[1] Claus Bromm aus Frankfurt[Main], der vor vier Jahren den [Jakob] Milichius begleitet hatte, als M. nach Tübingen kam [⇨ 1785], überbringt diesen Brief, da er nach Augsburg reisen wird. M. wartet auf Post von C.
[2] Feigheit auf beiden Seiten hat es noch nicht zum Krieg kommen lassen, wodurch die jungen Gemeinden und Schulen eine gottgeschenkte Schonzeit haben. M. nimmt jetzt zum sechsten Mal an [Reichs- und Bundes]tagen teil. Über die veränderte Lage wird M., wenn er gesund bleibt, bald mündlich berichten.

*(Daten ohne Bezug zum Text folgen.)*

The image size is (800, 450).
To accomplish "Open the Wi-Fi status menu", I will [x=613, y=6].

[3] M. erwartet des C. Commentarii explicationum secundi libri Homericae Iliados [Straßburg, Krafft Müller, 1540] und seine konstruktive Kritik an De anima [⇨ 2361]. In M.s Römerbriefkommentar [⇨ 2336] ist durch die Schuld des Druckers [Krafft Müller] die Darstellung der Rechtfertigungslehre [vgl. CR 15, 493-546] fehlerhaft.

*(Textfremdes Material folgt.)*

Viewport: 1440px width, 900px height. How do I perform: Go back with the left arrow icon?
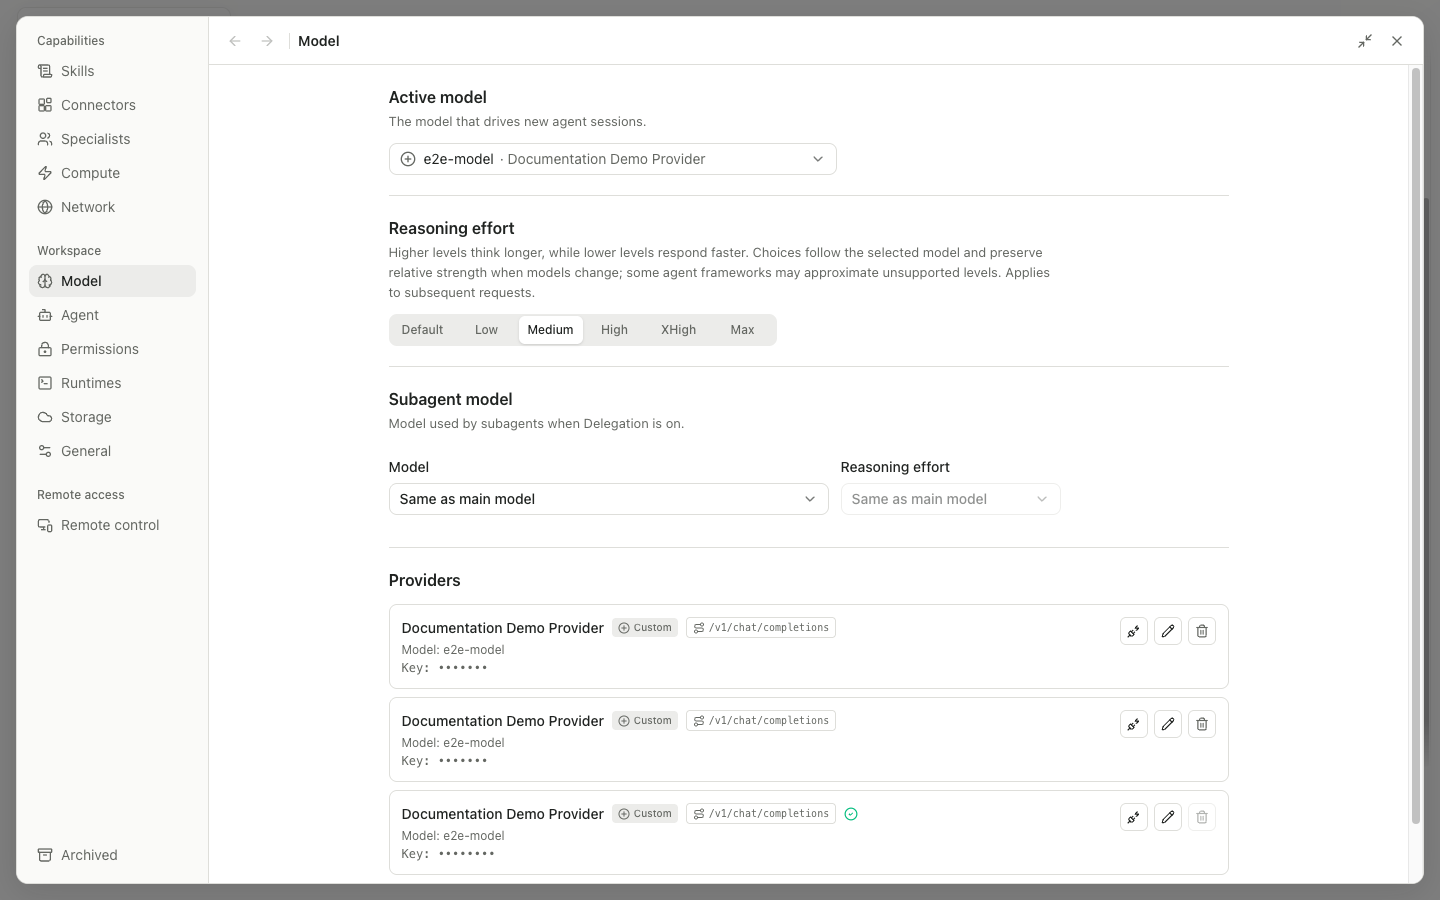point(235,41)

[4] Bugenhagen und M. drängen C., die versprochenen sprachlichen Erläuterungen zum Neuen Testament zu verfassen. Grüße von Jonas und Bugenhagen.
[5] Nachrichten über den [Schmalkaldischen Bundes]tag 1540:
[5.1] Nachdem [Johann von Weeze] mitgeteilt hatte, der Kaiser strebe einen Religionsvergleich an, wurden [die Wittenberger Theologen] zu einem Gutachten über die Kirchenverfassung aufgefordert [⇨ 2332]. Sie empfahlen die Anerkennung der Bischöfe, sofern diese die evangelische Lehre annehmen und die Mißstände beseitigen [2352.3]. Dies wurde von allen [in Schmalkalden] anwesenden Predigern gebilligt [2352.5; 2392].
[5.2] Danach kam eine dilatorische Antwort des Kaisers [⇨ 2400.4].
[5.3] Gegenwärtig werden die Gff. [Dietrich IV. von Manderscheid und Wilhelm von Neuenahr] erwartet; man hört, der Kaiser wolle die Religionsverhandlungen als seine persönliche Veranstaltung führen, was manche als Falle betrachten.
[5.4] M. wird den [württembergischen] Gesandten einen Bericht mitgeben [2415]. C. soll via Veit [Dietrich in Nürnberg] nach Wittenberg antworten.